The Supreme Court only decides to hear about 3% of the cases brought to it, and when they decide to hear a case it isn't usually good news. There was a NASA whistle blower who had sued the government and lost in the lower courts. But because the black letter law was on his side, he appealed to the Supreme Court. The court granted certiorari but their decision not only went against him, it also set back the rights of all whistle-blowers, and he has always regretted that his pursuit of justice was what gave the Supreme Court that opportunity. Recently, voters in California have attempted to get GMO labeling. It isn't that GMO labeling doesn't already exist, but it is voluntary, in that corporations that don't use GMO ingredients can get a "non-GMO verified" label for their products, and since any corporation that qualifies will jump at the change to increase sales and profits, it can be assumed that products which don't have the "non-GMO verified" label contain GMO ingredients. But if GMO labels become mandatory, corporations like Monsanto will appeal to the Supreme Court to protect their Constitutional rights to maximize profits by not having to label GMO ingredients, and the Supreme Court could easily make GMO labeling illegal, even the voluntary labeling we have now. Why tempt fate?

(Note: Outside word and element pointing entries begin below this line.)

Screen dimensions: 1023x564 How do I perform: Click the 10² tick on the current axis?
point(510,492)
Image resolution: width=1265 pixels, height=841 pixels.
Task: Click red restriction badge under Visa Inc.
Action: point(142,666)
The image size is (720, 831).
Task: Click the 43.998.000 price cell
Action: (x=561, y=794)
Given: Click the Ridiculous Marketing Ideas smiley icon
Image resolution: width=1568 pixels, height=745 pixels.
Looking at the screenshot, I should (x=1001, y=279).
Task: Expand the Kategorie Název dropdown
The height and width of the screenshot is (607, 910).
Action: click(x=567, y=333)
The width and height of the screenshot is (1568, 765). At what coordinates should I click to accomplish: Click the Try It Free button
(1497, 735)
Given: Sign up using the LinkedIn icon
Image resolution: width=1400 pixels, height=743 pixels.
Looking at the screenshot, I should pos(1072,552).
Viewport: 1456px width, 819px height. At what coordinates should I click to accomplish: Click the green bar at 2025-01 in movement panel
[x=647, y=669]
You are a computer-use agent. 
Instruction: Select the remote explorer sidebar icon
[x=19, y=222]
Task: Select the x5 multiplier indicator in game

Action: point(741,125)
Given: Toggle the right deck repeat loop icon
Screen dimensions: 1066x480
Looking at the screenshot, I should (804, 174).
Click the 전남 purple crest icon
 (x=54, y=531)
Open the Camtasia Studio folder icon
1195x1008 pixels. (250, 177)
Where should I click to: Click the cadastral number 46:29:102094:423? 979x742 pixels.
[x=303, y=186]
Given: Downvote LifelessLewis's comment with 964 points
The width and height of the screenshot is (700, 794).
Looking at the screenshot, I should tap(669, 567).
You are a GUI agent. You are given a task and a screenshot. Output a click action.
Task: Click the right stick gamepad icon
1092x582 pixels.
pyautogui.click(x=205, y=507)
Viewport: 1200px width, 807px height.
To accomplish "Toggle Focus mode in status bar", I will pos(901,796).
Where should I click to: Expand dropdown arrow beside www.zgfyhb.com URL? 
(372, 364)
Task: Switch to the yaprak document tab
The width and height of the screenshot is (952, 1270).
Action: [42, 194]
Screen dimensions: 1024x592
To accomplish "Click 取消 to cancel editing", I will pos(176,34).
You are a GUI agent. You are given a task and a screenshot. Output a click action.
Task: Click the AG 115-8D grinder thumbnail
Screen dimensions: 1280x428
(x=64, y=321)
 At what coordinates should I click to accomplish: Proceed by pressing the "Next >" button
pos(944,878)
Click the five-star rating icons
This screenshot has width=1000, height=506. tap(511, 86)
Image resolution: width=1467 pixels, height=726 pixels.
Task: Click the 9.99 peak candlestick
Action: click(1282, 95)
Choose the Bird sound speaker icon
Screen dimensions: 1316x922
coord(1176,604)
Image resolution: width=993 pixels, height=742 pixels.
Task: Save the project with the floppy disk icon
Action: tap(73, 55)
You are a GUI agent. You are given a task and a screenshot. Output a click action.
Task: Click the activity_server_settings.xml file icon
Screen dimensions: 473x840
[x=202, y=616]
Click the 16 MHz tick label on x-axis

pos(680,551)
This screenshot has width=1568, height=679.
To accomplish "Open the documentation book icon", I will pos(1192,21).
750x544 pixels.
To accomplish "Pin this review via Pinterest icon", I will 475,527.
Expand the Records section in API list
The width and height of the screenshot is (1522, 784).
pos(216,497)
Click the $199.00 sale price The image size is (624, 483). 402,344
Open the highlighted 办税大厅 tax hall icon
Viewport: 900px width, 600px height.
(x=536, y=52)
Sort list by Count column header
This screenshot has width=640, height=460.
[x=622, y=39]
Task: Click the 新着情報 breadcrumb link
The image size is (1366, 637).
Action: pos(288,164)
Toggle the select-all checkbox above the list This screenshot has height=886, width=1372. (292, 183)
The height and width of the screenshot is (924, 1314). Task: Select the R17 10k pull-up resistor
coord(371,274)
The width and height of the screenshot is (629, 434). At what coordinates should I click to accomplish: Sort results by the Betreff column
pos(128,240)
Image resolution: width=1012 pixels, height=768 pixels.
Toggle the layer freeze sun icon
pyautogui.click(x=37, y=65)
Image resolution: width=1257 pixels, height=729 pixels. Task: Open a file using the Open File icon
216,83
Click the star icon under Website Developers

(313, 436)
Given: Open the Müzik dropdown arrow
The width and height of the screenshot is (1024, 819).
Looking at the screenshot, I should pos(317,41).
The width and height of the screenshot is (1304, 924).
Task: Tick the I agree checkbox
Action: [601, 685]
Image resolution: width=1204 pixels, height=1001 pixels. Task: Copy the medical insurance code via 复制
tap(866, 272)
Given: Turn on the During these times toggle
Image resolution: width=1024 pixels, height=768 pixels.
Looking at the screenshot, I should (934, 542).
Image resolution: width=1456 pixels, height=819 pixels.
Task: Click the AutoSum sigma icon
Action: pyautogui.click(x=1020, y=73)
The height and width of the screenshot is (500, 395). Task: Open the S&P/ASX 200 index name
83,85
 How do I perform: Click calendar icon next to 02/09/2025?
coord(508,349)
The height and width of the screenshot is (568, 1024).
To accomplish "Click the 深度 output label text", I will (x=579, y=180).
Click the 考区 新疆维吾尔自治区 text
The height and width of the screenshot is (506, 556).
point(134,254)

In a system like ours where the Supreme Court has absolute power to interpret laws and the state has absolute power to enforce laws, laws will be interpreted and enforced absolutely corruptly. That's why those who vote because they are seeking legislative reforms are doomed to failure. Oh, they might get some temporary reforms, like the New Deal, but regulatory reforms can always be deregulated. In my opinion, people who vote because they want legislative reforms are delinquents who deserve to be put into some sort of legislative "reform school" until they learn how the system works. US history shows that whatever temporary successes they think they may gain, can and will be used against them in the long run. We are not a nation of laws, although our laws fill many libraries. We are a nation of those men and women who have the sole power to interpret and enforce the laws, and that's a very important difference.